When the news came in, hours before tip last night, that Eric Gordon is expected to miss 3 or 4 weeks with a bone spur in his wrist, I’m sure Clipper fans had the same thought — Here we go again. One year and one week after the infamous Memphis Water Main Break, the Clippers will once again be challenged to sustain mid-season momentum despite losing one of their stars. E.J. won’t be easy to replace. Gordon’s Usage Rating (a measurement of how often a team runs a play through a particular player) is only a hair behind Blake Griffin’s at 27.11, meaning the Clippers are going to have to spread out more than a quarter of their total possessions among the remaining players.
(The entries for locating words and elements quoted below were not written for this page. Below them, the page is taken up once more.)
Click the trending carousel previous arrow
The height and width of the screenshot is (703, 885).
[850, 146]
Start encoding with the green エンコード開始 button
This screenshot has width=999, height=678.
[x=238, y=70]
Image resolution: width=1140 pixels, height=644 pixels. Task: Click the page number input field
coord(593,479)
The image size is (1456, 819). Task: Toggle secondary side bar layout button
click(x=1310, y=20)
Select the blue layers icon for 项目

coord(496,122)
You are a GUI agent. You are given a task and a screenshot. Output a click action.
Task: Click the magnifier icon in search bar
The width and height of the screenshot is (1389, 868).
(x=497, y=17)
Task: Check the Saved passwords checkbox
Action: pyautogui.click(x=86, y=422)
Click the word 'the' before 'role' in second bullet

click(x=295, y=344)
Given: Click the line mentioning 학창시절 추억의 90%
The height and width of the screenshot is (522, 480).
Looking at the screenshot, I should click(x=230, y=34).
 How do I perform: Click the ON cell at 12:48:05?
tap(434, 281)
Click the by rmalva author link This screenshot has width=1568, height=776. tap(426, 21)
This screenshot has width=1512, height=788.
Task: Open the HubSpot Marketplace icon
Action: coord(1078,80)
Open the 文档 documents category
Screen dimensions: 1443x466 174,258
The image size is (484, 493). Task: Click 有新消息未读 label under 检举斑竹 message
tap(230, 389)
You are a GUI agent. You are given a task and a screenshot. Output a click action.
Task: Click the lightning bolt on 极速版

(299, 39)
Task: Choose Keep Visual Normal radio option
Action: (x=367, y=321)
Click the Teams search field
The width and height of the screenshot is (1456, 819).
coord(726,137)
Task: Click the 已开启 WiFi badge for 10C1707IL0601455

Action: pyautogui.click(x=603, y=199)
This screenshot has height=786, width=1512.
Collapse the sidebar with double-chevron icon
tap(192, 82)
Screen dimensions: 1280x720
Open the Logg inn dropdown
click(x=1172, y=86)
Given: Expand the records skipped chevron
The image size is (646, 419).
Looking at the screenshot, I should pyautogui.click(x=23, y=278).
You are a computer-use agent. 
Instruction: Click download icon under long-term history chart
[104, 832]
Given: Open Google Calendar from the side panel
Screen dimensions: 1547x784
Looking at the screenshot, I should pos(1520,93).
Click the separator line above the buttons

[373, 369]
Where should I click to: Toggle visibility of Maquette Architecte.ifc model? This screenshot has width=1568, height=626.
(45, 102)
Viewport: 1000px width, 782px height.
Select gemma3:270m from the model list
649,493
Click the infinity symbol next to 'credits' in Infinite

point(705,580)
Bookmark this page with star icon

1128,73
Not only has Gordon become one of the NBA’s best scorers, currently standing eighth in the league with 24.1 points a game, but unlike Kobe, say, he also draws the toughest defensive assignment night after night, defending scorers against whom he often gives up three or four inches.
If there is any silver lining to Gordon’s injury it is timing. Let’s assume that 3-4 weeks almost definitely takes us through the All-Star Game, but, hopefully, not too much further past that. (He almost definitely won’t return sooner. Teams almost always use All Star Weekend to help guys rest, and bringing EJ back for a game or two before the break seems pretty unlikely.) The schedule between now and then is extremely polarized. With the exception of tonight’s game in Houston, all of the Clips’ opponents between now and February are either really really good (Chicago, Altanta, Miami, Orlando, the Knicks at the Garden) or pretty bad (Charlotte, Toronto, Minnesotta, Cleveland, Milwaukee twice). If you’re looking for a glimmer of hope, any way to keep believing that the Clippers’ (already slim) chances of making the playoffs is still alive this is it — in the next ten games they definitely lose the game they would have probably lost even with Gordon, and they manage to beat some of the league’s worst teams even without him.
The actual game tonight almost seemed scripted with the purpose of reminding Clipper fans how difficult it is going to be to win without Eric Gordon.. The Clippers came out hot, building a 15 point lead early in the second quarter, but even as it was happening it felt less like a sustainable pace and more like shooting variance. Ryan Gomes hit three of his first four shots, including two from deep. Randy Foye hit his first two shots. Baron sank two three pointers. Blake made three of his four midrange jumpers. Midway through the second quarter the Clippers were shooting a scorching 70%. Meanwhile, Dallas started as cold as the Clippers were hot, sinking only two shots from beyond 8 feet in the first quarter.
There have been plenty of nights this season where the Clippers have completely unraveled on the way to losing double digit leads. As per usual, the Clippers inflicted a good part of the damage themselves. Dallas scored 34 points off 24 Clipper turnovers, many of which were unforced (Bledsoe, Foye, and Baron all dribbled balls off feet and out of bounds).Plus, the Clippers brought their normal mediocrity to the line, making only 17 of 28 free throws.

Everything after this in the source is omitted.